On arrivait chez lui. Il m'intima de ne pas sortir de l'auto avant qu'elle soit entrée dans la cour et qu'il en ait refermé la grille. Et surtout chut, pas un mot. Même pas hello à ses frères qui allaient probablement nous accueillir dans la cour. Pas un mot avant d'être dans la maison. Il montrait une réelle nervosité.

Plus tard il m'expliquera que le danger était que les voisins bavassent. Adil recevait des étrangers, pauvre Adil qui ne sait pas que les étrangers sont des agitateurs, que leur but est seulement de détourner les bons musulmans de leur religion... Les extrémistes auxquels je pense, me précisa Adil, tiennent le concombre pour un symbole phallique qu'il ne faut pas mettre sur le même étal que les tomates au marché, imagine ce qu'ils peuvent penser d'un journaliste canadien...

On me fit visiter la maison. Cent vingt mille dollars, vraiment? Une seule pièce en haut où couchaient Adil, Amira et leurs trois enfants. Un salon en bas qui sert aussi de chambre aux deux frères, une pièce au fond pour la mère, entre les deux une cuisine minuscule. Les toilettes dans la cour.

Pour tout mobilier, deux fauteuils et les lits, j'allais oublier une somptueuse télé à écran plat, aussi un Mac de la dernière génération, l'internet Wi-Fi, et les consoles de jeux vidéo des enfants.

On a mangé assis en tailleur sur des tapis. Amira, en congé d'école - la semaine de relâche comme chez nous -, avait passé l'après-midi à cuisiner, elle passera la soirée à repousser sous son voile une mèche rebelle qui s'échappait sur le côté.

Arrête, Amira, tu m'énarves... Je ne le lui ai pas dit. Ainsi, madame, vous enseignez l'électricité? C'est original dans un pays qui en manque 14 heures sur 24...

Mon cours porte aussi sur les génératrices, me répondit-elle suavement.

Si vous me permettez une impertinence, madame, je trouve étonnant que, toute la journée, vous imposiez votre autorité à une quarantaine de garçons de 14-15 ans, mais qu'un homme entre chez vous et pfffftt, vous disparaissez...

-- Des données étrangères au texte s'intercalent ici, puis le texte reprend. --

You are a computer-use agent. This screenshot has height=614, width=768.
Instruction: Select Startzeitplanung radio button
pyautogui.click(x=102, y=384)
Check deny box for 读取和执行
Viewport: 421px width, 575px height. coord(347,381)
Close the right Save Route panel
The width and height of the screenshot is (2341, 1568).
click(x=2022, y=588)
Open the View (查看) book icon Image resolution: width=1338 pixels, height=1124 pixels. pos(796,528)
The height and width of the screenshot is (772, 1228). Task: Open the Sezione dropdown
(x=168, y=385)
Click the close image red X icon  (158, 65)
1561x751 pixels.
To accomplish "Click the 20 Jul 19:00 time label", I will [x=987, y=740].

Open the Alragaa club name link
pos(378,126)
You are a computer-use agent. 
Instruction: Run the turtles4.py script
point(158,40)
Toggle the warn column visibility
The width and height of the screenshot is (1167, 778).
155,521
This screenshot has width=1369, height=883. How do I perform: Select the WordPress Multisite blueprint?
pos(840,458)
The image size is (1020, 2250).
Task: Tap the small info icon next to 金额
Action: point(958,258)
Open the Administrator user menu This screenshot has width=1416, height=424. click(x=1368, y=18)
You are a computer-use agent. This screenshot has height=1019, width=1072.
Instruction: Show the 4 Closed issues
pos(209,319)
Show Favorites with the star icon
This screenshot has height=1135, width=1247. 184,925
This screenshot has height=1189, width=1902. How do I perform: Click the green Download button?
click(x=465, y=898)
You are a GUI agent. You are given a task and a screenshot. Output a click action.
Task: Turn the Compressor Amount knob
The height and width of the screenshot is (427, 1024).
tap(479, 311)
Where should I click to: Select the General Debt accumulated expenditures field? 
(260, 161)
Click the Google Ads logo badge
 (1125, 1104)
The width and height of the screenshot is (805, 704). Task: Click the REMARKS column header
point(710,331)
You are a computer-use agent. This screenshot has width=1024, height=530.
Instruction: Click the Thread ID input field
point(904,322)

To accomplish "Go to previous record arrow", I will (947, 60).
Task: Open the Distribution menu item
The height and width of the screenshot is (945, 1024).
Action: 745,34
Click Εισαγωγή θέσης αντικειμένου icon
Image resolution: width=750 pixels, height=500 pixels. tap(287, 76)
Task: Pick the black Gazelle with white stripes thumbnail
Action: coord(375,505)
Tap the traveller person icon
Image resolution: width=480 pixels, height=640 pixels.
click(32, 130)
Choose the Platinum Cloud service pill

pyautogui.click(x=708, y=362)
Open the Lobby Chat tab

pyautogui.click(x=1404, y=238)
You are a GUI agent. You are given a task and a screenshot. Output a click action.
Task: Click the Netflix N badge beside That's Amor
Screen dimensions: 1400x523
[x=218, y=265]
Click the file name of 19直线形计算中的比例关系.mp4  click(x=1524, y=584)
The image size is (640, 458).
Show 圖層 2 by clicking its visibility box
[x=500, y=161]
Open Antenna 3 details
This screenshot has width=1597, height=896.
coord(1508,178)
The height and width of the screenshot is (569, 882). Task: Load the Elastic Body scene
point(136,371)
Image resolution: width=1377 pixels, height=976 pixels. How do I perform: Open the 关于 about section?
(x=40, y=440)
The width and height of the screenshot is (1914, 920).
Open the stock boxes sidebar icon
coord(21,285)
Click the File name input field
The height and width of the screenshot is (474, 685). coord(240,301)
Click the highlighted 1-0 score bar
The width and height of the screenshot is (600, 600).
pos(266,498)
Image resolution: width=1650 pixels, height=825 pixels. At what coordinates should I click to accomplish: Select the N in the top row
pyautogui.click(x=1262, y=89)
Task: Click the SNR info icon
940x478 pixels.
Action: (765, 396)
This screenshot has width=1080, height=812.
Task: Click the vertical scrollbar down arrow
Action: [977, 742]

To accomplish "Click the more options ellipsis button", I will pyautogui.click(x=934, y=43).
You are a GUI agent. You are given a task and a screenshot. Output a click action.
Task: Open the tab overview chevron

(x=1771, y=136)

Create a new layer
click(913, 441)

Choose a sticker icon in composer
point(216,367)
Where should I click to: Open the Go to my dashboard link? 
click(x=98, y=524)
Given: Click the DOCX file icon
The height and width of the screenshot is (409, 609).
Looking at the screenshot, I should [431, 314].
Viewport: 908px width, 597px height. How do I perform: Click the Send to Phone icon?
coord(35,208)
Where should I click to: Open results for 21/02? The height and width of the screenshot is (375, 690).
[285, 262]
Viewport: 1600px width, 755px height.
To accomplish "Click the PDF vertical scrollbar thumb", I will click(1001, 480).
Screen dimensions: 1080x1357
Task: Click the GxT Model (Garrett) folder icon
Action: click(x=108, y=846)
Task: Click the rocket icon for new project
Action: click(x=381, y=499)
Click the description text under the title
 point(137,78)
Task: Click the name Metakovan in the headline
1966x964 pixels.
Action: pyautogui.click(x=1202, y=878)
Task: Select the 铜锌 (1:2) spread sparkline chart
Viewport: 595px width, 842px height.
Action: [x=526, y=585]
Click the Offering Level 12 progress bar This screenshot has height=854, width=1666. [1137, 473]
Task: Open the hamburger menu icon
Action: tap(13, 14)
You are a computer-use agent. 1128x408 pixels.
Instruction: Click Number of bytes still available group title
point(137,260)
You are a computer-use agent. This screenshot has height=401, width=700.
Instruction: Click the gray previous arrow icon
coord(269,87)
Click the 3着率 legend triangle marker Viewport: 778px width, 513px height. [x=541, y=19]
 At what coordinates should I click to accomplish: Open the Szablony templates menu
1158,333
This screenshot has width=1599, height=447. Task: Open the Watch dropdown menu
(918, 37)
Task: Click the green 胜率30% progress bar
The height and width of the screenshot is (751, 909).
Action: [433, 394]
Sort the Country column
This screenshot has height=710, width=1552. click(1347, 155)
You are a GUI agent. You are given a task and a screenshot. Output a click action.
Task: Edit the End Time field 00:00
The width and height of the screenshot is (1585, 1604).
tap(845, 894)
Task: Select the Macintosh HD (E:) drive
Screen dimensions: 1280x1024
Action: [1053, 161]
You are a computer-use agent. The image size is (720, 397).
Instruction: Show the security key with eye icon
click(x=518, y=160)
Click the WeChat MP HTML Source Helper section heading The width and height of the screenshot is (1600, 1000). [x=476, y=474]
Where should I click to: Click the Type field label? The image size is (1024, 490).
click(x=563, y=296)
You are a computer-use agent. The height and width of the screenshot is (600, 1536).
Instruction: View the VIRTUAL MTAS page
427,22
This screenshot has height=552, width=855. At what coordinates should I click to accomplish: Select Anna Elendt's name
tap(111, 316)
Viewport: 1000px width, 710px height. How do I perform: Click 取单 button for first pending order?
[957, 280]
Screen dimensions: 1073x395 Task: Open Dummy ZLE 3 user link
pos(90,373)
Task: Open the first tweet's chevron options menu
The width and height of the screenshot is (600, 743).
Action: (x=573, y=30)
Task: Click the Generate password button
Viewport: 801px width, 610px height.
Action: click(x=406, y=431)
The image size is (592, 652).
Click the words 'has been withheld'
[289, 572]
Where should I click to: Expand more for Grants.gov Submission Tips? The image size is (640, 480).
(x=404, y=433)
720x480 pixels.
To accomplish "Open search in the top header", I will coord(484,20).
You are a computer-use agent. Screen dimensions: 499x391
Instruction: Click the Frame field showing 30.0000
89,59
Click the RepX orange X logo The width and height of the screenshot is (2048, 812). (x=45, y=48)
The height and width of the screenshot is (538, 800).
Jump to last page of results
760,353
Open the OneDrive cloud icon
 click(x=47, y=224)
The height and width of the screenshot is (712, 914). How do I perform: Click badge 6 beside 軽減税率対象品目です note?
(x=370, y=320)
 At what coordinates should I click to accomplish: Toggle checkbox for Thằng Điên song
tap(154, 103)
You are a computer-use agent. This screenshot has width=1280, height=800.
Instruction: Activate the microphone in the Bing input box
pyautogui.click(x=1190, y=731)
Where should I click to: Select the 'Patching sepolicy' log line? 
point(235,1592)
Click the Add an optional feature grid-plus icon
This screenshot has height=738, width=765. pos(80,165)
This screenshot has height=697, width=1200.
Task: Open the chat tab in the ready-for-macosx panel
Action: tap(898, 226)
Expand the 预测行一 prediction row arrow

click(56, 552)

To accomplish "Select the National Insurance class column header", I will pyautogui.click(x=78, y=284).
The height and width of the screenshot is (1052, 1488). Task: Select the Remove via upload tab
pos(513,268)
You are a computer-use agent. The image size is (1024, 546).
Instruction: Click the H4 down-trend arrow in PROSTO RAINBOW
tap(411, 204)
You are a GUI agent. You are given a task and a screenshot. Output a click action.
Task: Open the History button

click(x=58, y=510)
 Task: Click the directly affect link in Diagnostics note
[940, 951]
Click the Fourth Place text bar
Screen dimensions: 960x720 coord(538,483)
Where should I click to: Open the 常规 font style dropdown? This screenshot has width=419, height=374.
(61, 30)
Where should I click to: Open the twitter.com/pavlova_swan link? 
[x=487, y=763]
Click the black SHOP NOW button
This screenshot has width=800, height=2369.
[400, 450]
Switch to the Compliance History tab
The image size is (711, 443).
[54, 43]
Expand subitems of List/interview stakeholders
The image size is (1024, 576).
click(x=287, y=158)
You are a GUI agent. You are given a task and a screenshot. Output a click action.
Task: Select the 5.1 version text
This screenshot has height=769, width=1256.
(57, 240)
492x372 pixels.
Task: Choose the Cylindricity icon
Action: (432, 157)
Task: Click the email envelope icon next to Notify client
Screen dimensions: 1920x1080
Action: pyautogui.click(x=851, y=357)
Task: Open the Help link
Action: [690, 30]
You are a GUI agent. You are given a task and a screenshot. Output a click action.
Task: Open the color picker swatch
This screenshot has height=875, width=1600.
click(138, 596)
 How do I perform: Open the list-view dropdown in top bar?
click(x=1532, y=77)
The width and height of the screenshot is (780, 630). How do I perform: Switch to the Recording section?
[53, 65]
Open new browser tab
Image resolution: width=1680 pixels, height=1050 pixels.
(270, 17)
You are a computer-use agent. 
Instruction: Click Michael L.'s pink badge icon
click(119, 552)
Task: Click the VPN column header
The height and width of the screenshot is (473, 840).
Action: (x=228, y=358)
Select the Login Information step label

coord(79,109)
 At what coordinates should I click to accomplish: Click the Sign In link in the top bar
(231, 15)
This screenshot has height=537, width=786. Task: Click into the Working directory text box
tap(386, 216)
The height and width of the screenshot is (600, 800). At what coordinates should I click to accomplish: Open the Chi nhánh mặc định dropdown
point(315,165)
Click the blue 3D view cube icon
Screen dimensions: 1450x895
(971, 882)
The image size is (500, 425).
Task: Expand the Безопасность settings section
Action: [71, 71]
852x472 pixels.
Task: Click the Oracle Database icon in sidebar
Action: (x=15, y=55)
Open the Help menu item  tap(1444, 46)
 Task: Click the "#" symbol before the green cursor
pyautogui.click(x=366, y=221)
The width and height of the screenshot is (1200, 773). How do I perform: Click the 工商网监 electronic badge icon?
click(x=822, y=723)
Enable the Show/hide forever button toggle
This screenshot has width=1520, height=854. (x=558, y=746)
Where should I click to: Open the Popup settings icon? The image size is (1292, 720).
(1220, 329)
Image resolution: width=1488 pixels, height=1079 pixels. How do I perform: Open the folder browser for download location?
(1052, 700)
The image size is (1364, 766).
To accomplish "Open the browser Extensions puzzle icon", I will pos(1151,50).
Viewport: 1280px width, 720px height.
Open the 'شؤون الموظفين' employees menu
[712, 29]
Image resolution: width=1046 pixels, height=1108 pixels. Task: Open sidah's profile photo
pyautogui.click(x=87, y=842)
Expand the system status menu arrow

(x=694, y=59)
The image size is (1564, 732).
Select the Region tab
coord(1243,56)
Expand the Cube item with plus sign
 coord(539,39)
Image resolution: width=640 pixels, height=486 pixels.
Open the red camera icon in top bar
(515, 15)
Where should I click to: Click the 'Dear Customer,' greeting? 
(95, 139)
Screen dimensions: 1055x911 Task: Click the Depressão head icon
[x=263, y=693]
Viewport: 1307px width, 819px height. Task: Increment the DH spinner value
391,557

C'est tout simple, me répondit-elle, à l'école, c'est moi le boss. À la maison, c'est mon mari. À la maison, ma place est à la cuisine.

C'est exactement ce qu'elle a dit: ma place est à la cuisine.

Si la chute de Saddam a fait faire un grand bond en avant à l'Irak... elle a fait faire quelques petits pas de côté aux Irakiennes. En 2004, sous le nez des Américains qui avaient d'autres chats à fouetter il est vrai, le statut des femmes irakiennes a été redéfini en fonction de la loi islamique. De nombreuses étudiantes ont alors été forcées de quitter le campus, des dizaines de femmes exerçant des professions libérales, journalistes notamment, médecins, avocates, ont été assassinées, enlevées, torturées. Le port du voile n'est pas devenu obligatoire, mais nombre de celles qui ne le portaient pas ont reçu des menaces, voire des avertissements du genre: cachez vos cheveux, on vous surveille. Les récalcitrantes avaient parfois droit à une balle dans la tête, tirée d'une terrasse par un sniper.

***

Les trois jeunes femmes que nous rencontrons le lendemain ne portent pas le voile, conduisent leur voiture, militent pour les droits des femmes dans un organisme qui dépanne notamment les veuves de guerre. On parlait de violence domestique, je voyais bien que Ziad renâclait un peu à poser mes questions, il y a eu un long échange entre les filles et lui, et ils sont partis à rire...

De qui riez-vous?

De toi, m'a dit Ziad. J'ai dit aux filles que si tu insistais tant sur les maris qui battent leur femme, c'est parce que dans ton pays, c'est les femmes qui battent les hommes.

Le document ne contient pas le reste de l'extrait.